A customer who lives in the suburbs, has a garage and commutes from an area served by power with an average power-generation carbon footprint, is best served with a plug-in hybrid.

A customer living in an area with a large amount of renewable energy with many chargers would do well with a battery electric vehicle.

And a fast-charge, long-range fleet vehicle owner can opt for a vehicle with a hydrogen fuel cell.

An Unused Big Battery Is a Heavy, Expensive Brick

The way Pratt sees it, when the average U.S. commute is 16 miles, it is wasteful to pay for a vehicle with a 300-mile range battery. It is a “heavy expensive brick” made with precious metals that may never be used to capacity and raises the question as to whether the customer is buying something that won’t be used much.

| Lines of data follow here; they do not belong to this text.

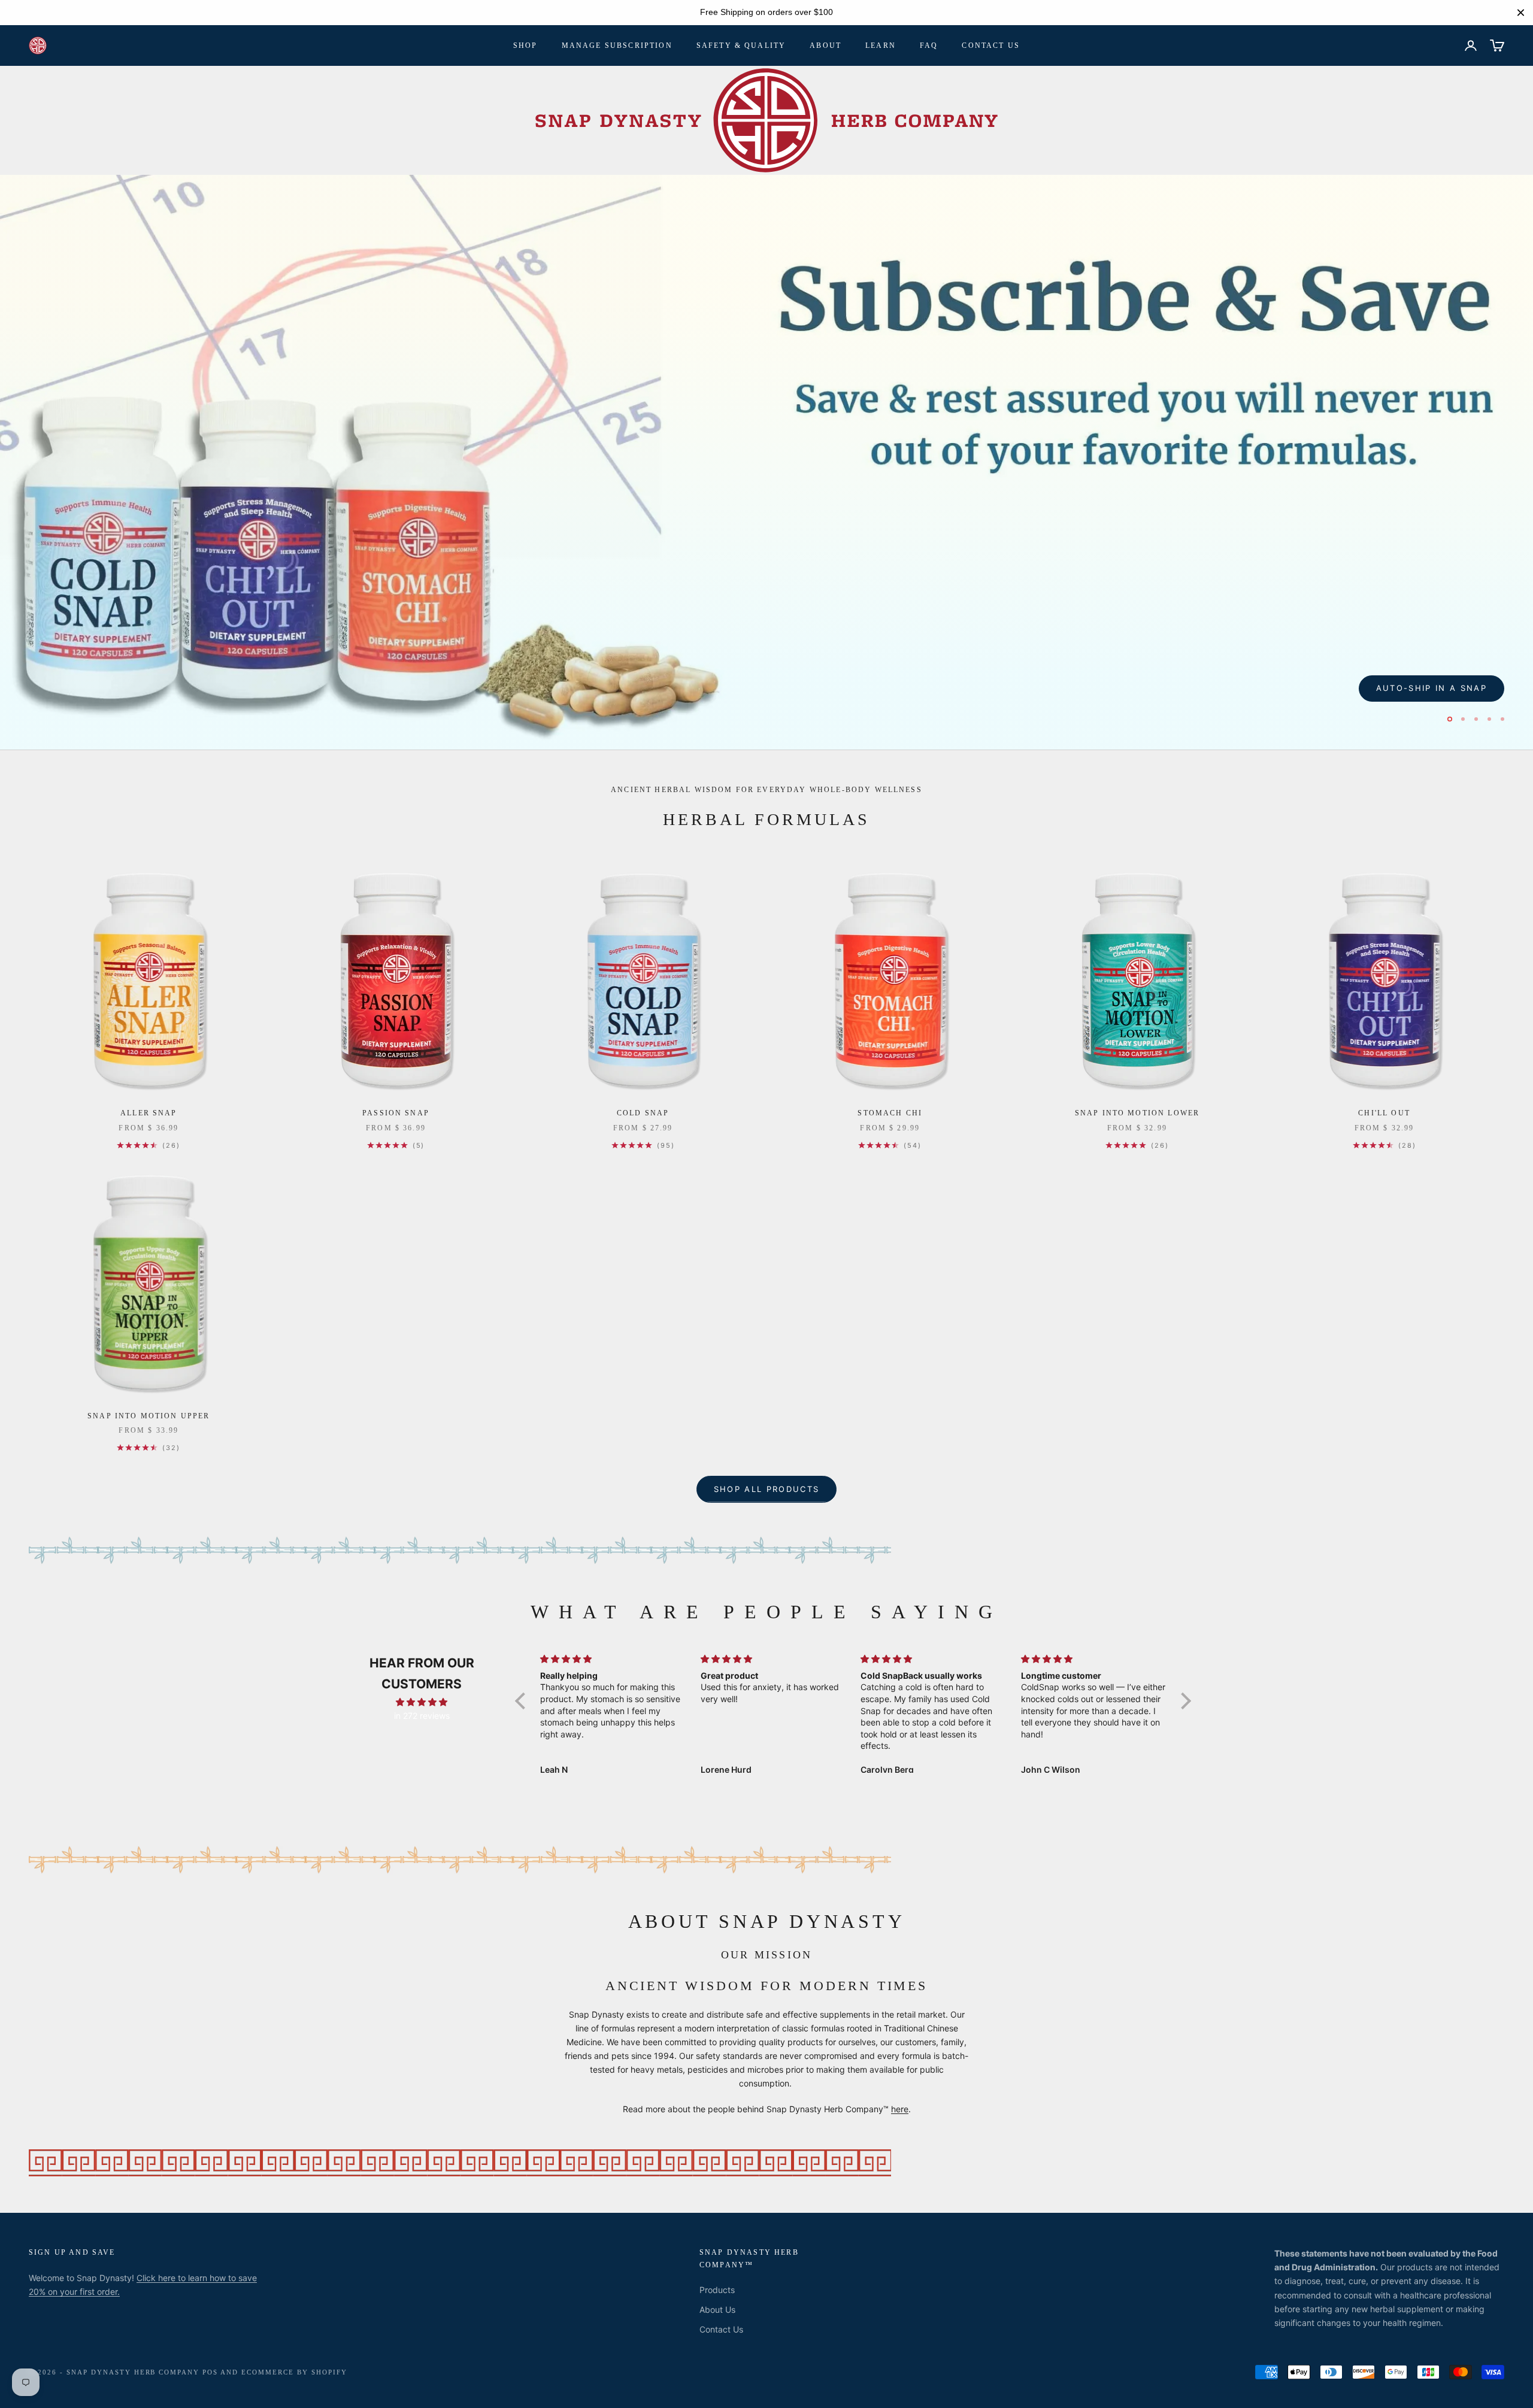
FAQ (929, 45)
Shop (525, 45)
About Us (717, 2312)
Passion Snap (395, 1115)
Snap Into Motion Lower (1137, 1115)
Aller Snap (148, 1115)
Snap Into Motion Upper (148, 1418)
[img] (421, 1704)
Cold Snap (643, 1115)
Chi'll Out (1384, 1115)
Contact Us (991, 45)
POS (210, 2374)
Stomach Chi (890, 1115)
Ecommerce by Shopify (294, 2374)
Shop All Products (767, 1491)
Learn (880, 45)
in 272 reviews (422, 1717)
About (825, 45)
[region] (766, 12)
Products (717, 2292)
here (899, 2111)
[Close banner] (1520, 12)
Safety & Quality (741, 45)
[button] (523, 1703)
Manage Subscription (617, 45)
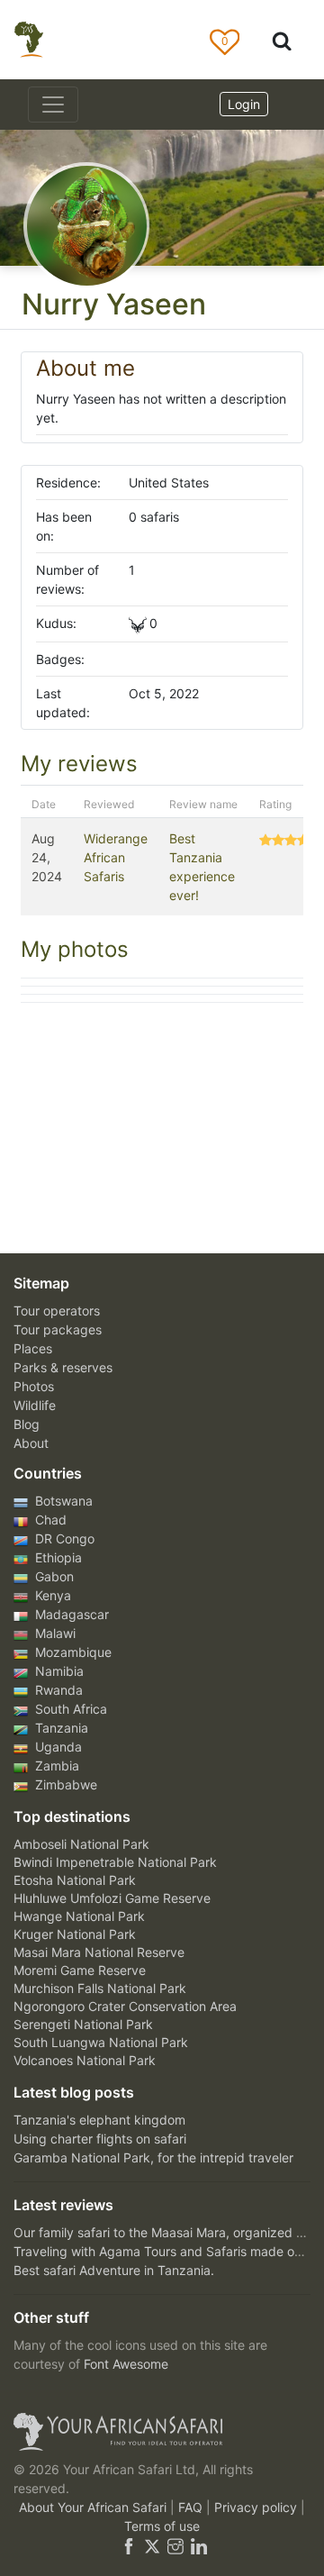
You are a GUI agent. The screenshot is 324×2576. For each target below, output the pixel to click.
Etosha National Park (75, 1880)
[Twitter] (152, 2545)
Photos (34, 1386)
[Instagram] (175, 2545)
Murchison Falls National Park (100, 1988)
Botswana (62, 1500)
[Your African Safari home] (162, 2432)
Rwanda (57, 1690)
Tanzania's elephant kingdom (99, 2119)
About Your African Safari (94, 2507)
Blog (27, 1424)
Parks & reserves (63, 1367)
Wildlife (35, 1405)
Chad (49, 1519)
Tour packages (58, 1329)
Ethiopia (57, 1557)
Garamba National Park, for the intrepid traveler (153, 2157)
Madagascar (70, 1614)
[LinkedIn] (197, 2545)
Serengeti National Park (83, 2024)
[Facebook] (128, 2545)
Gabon (53, 1576)
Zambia (55, 1765)
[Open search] (281, 40)
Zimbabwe (64, 1784)
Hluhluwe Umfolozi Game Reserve (112, 1898)
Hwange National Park (79, 1916)
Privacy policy (257, 2507)
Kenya (51, 1595)
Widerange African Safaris (116, 857)
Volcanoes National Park (85, 2060)
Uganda (57, 1746)
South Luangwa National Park (101, 2042)
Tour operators (57, 1310)
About (31, 1443)
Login (244, 104)
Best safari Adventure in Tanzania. (114, 2270)
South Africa (69, 1708)
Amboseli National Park (81, 1844)
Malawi (54, 1633)
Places (33, 1348)
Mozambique (72, 1652)
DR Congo (63, 1538)
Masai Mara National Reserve (99, 1952)
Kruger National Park (75, 1934)
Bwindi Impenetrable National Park (115, 1862)
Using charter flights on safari (100, 2138)
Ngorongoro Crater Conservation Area (125, 2006)
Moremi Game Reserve (80, 1970)
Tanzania (60, 1727)
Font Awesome (126, 2363)
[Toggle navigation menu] (53, 104)
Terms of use (162, 2526)
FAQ (192, 2507)
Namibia (58, 1671)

A hybrid might make more sense, Pratt says. Factoring in manufacturing and operating emissions, a plug-in hybrid can have roughly the same carbon footprint as a pure electric vehicle, cost less, require less battery, cause less range anxiety, and have more recharge options. In a different part of the country, with more renewable energy, the BEV makes more sense.

Not one size fits all, Pratt argues. There are different vehicles for different needs and circumstances and rightsizing might make for a larger impact in reducing harmful emissions overall if more people are in a vehicle with some degree of electrification. Which is a long way of saying Toyota is not following the lead of General Motors and others who have made big sweeping pronouncements about switching to all-electric lineups. GM, for example, aspires to sell only EVs after 2035.

Toyota Is Electric Vehicle Pioneer

Carter says Toyota has been a pioneer since it began researching electric vehicles in the late 1960s and developed its first hydrogen fuel cell vehicle in 1996; an electric Toyota RAV4 in 1997 and its follow-up in 2012 that was handled in collaboration with Tesla.

And, of course, the Toyota Prius that came out in 1997 and became the punching bag of the industry—you got a speeding ticket in what? Four generations later, Toyota has sold almost 1.9 million Priuses and Carter says the current sales decline is part of the natural evolution of the brand that keeps marching with new vehicles such as the Toyota Mirai fuel cell vehicle.